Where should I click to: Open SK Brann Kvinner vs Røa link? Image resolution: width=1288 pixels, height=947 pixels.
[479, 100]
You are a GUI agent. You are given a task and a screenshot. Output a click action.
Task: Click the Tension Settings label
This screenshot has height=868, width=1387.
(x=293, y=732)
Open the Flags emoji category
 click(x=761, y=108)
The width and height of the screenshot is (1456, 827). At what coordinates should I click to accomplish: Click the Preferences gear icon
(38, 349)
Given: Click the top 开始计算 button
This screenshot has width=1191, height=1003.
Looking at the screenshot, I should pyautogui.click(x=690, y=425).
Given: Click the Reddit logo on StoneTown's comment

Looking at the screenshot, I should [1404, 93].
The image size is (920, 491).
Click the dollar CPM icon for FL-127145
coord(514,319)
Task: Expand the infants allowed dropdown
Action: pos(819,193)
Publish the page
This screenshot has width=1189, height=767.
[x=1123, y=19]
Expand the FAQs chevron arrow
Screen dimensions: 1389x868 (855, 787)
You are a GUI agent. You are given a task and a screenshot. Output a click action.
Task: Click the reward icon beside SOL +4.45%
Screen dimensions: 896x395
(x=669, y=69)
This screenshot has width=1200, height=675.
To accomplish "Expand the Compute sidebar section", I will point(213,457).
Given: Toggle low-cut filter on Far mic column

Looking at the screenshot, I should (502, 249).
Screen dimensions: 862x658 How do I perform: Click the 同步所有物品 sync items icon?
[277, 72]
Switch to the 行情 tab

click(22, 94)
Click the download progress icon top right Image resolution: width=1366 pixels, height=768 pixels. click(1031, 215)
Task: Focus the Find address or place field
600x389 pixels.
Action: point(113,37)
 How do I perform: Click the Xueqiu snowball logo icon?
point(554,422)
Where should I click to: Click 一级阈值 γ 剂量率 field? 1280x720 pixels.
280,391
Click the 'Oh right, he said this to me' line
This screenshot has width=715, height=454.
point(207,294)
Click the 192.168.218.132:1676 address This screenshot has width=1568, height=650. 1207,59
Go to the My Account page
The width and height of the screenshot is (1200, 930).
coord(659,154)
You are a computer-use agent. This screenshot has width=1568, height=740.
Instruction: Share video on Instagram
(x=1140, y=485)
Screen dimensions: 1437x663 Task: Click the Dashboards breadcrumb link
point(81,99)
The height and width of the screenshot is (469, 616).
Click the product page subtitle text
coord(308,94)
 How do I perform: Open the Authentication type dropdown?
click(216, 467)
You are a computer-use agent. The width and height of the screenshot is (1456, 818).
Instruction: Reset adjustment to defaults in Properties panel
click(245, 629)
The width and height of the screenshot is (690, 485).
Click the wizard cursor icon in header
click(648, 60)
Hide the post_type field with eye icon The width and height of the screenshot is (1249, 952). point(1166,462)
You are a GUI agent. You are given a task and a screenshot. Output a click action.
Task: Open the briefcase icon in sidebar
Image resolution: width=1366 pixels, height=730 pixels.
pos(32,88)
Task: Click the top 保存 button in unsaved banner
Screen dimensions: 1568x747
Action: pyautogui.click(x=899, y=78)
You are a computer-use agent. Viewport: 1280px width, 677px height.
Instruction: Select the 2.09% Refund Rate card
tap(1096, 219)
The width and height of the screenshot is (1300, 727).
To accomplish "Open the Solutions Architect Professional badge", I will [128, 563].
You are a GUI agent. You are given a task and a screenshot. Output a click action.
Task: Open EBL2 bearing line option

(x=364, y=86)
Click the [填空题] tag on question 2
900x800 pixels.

* * *

--- Prompt ---
Above are the records; from them, give again exactly the lines from the one containing "The width and height of the screenshot is (690, 485)." through the one containing "Task: Open the briefcase icon in sidebar", both included.

--- Solution for this exercise ---
The width and height of the screenshot is (690, 485).
Click the wizard cursor icon in header
click(648, 60)
Hide the post_type field with eye icon The width and height of the screenshot is (1249, 952). point(1166,462)
You are a GUI agent. You are given a task and a screenshot. Output a click action.
Task: Open the briefcase icon in sidebar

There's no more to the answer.